Collected data entries
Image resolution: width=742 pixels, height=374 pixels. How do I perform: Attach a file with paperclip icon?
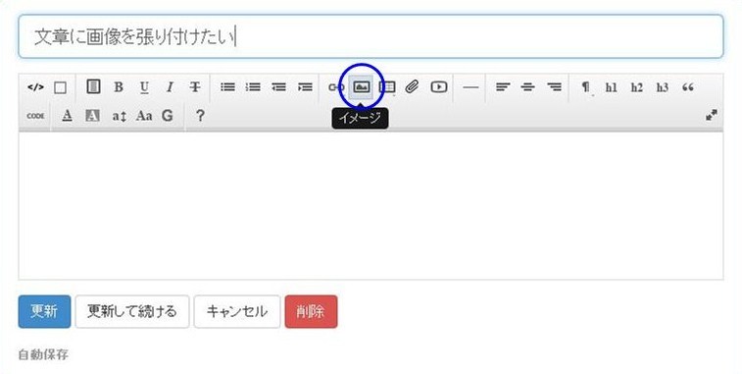(413, 87)
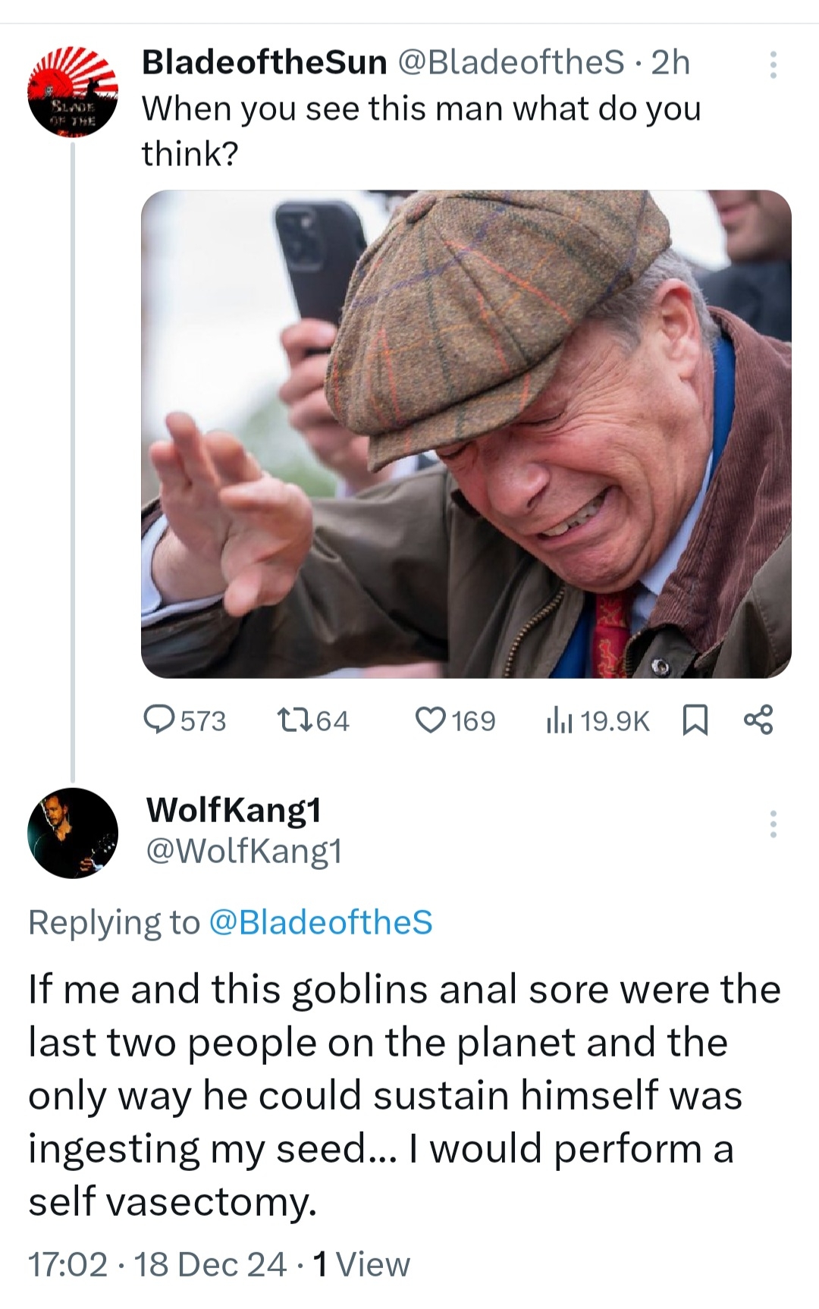Open the @WolfKang1 handle link
The width and height of the screenshot is (819, 1309).
[243, 851]
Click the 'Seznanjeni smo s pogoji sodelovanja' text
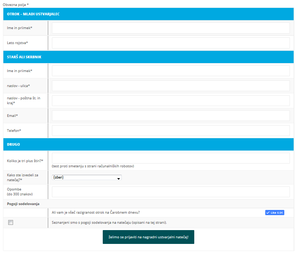This screenshot has width=297, height=254. 109,223

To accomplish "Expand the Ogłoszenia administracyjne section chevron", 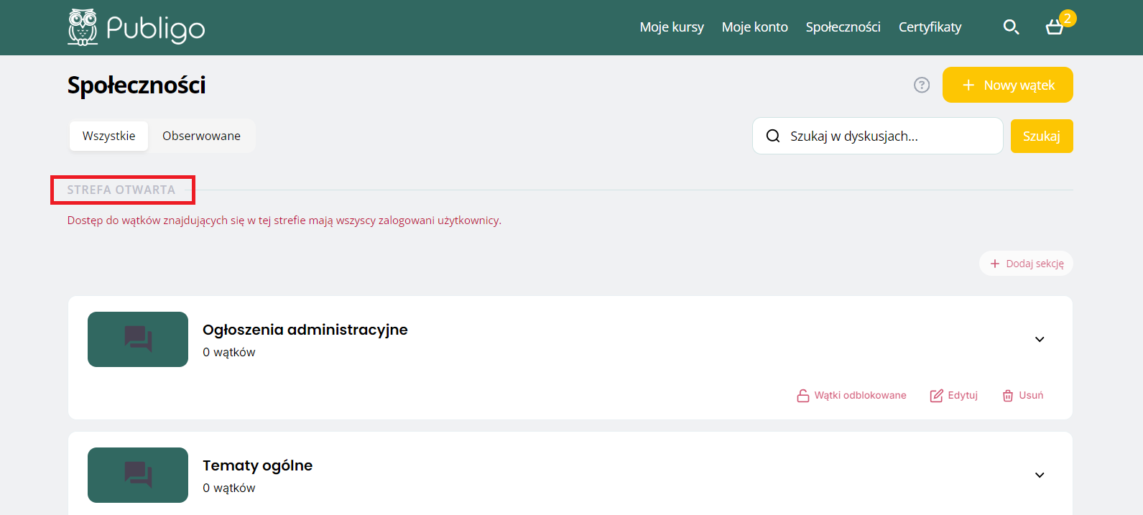I will click(1039, 339).
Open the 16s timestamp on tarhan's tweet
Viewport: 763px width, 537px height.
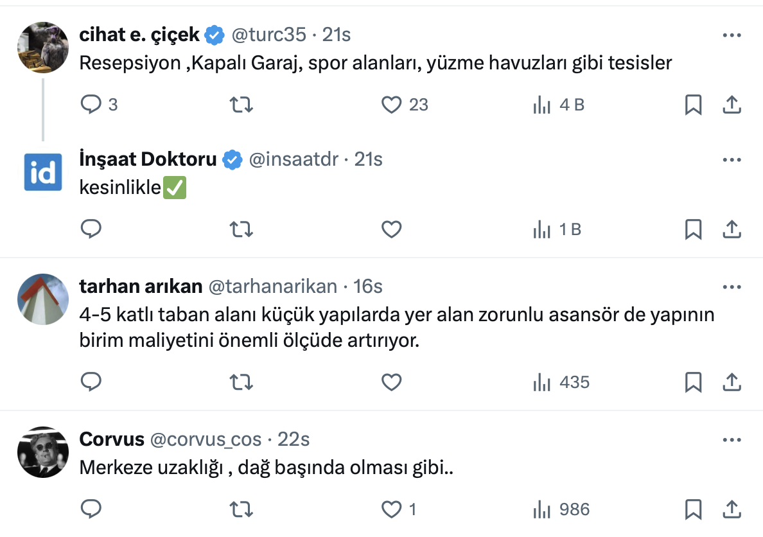click(368, 286)
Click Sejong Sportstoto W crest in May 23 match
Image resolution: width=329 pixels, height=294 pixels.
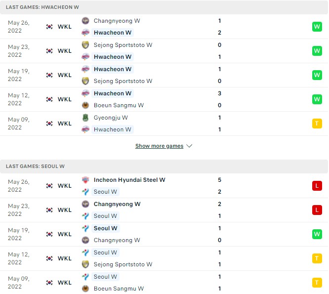85,45
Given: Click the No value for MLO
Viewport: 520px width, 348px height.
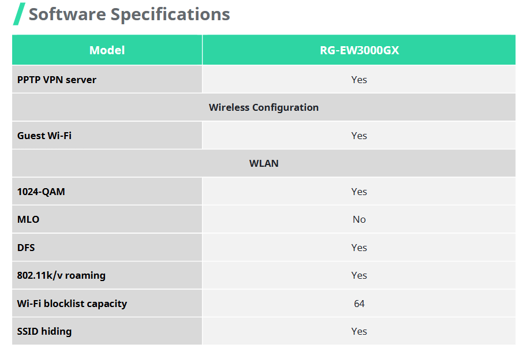Looking at the screenshot, I should click(359, 219).
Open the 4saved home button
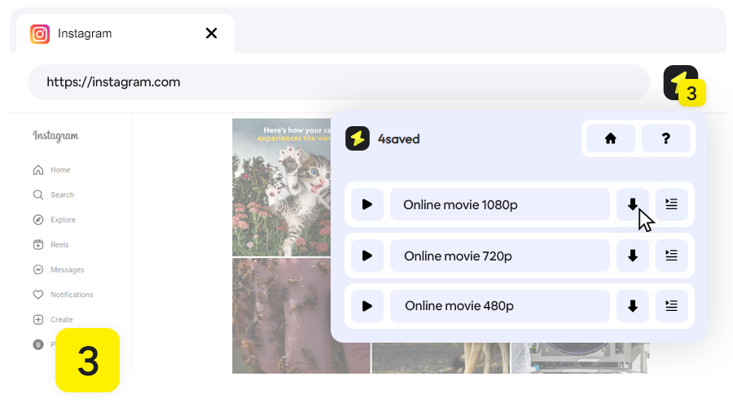The image size is (733, 407). point(610,138)
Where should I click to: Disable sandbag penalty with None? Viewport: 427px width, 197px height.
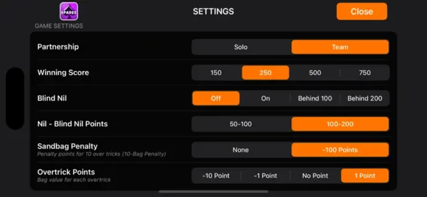click(x=241, y=150)
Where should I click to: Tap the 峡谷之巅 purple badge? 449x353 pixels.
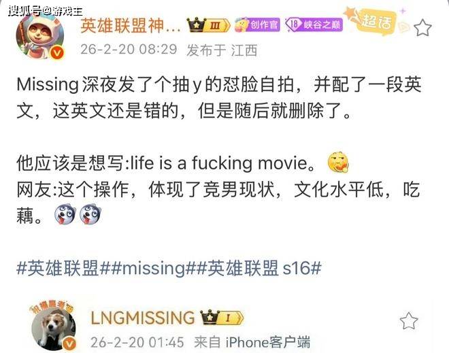314,24
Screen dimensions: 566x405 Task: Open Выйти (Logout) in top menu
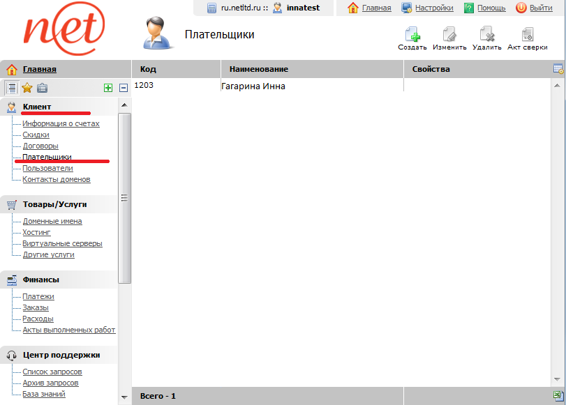(540, 8)
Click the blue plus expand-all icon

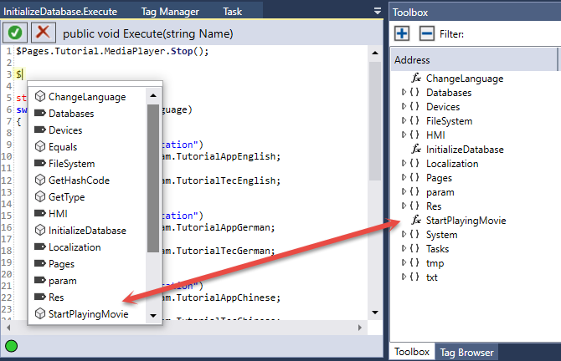click(402, 33)

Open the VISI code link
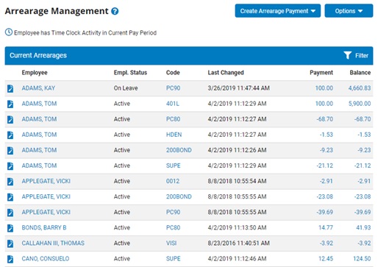pos(171,243)
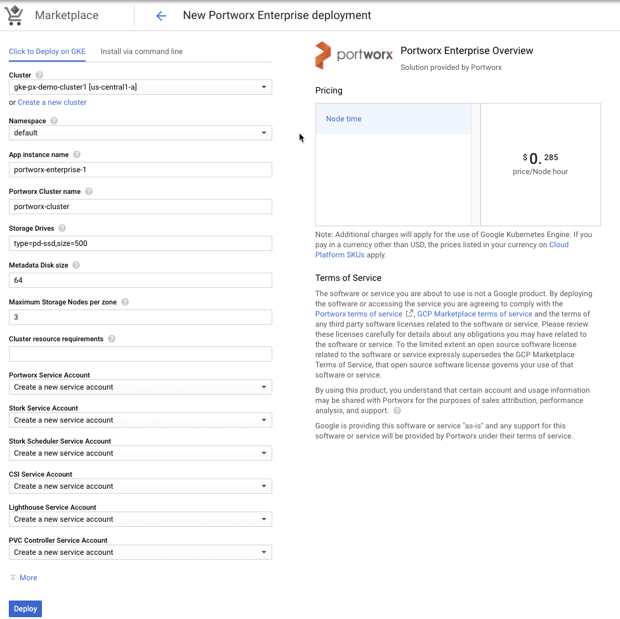This screenshot has height=619, width=620.
Task: Expand the More options section
Action: (x=24, y=578)
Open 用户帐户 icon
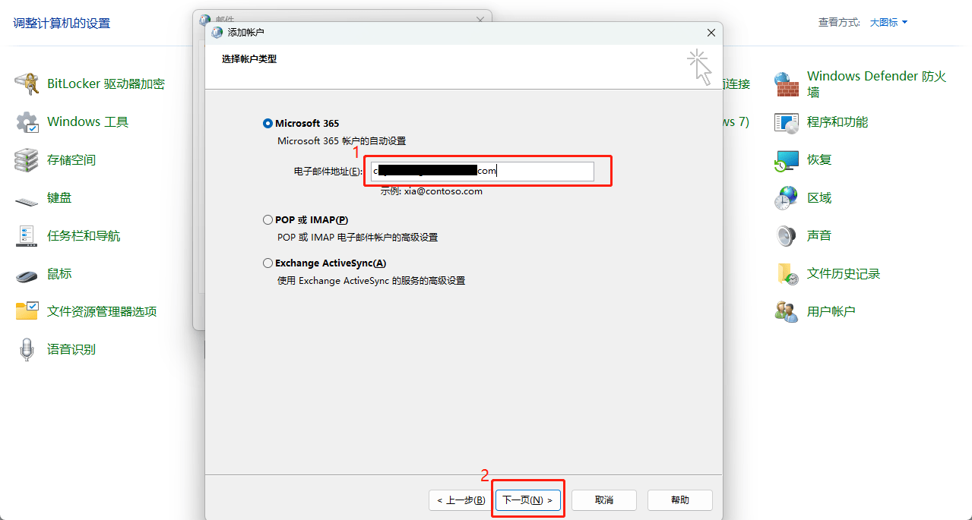Screen dimensions: 972x520 tap(787, 312)
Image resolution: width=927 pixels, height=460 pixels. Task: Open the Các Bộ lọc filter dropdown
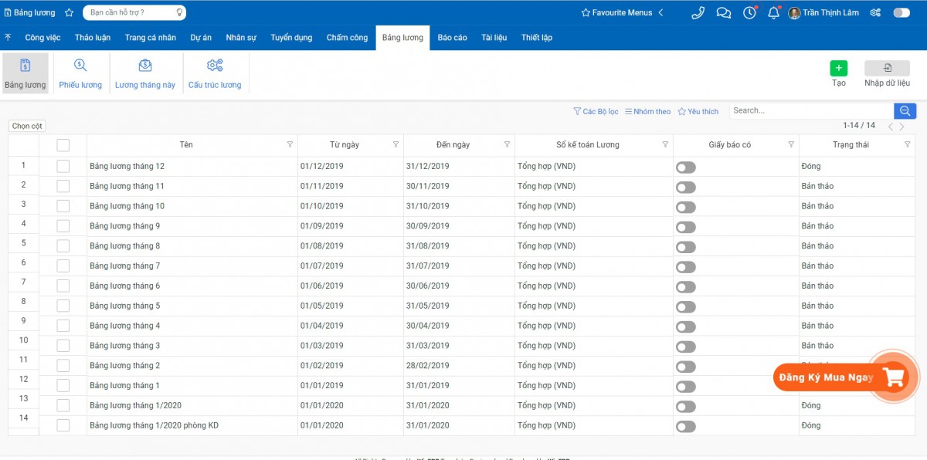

▶ [What is expected]
Retype exactly, and only, the lines from the one containing "Where should I click to: Disable" through the end of the records above. Pictures stay out of the copy.

▶ [Exercise result]
Where should I click to: Disable sandbag penalty with None? Viewport: 427px width, 197px height.
click(x=241, y=150)
Where should I click to: Tap the 峡谷之巅 purple badge? 449x353 pixels.
314,24
Screen dimensions: 566x405 Task: Open Выйти (Logout) in top menu
(540, 8)
Click the blue plus expand-all icon

click(402, 33)

Open the VISI code link
pos(171,243)
This screenshot has height=619, width=620.
Task: Expand the More options section
Action: (x=24, y=578)
Open 用户帐户 icon
Screen dimensions: 972x520 tap(787, 312)
Image resolution: width=927 pixels, height=460 pixels. Task: Open the Các Bộ lọc filter dropdown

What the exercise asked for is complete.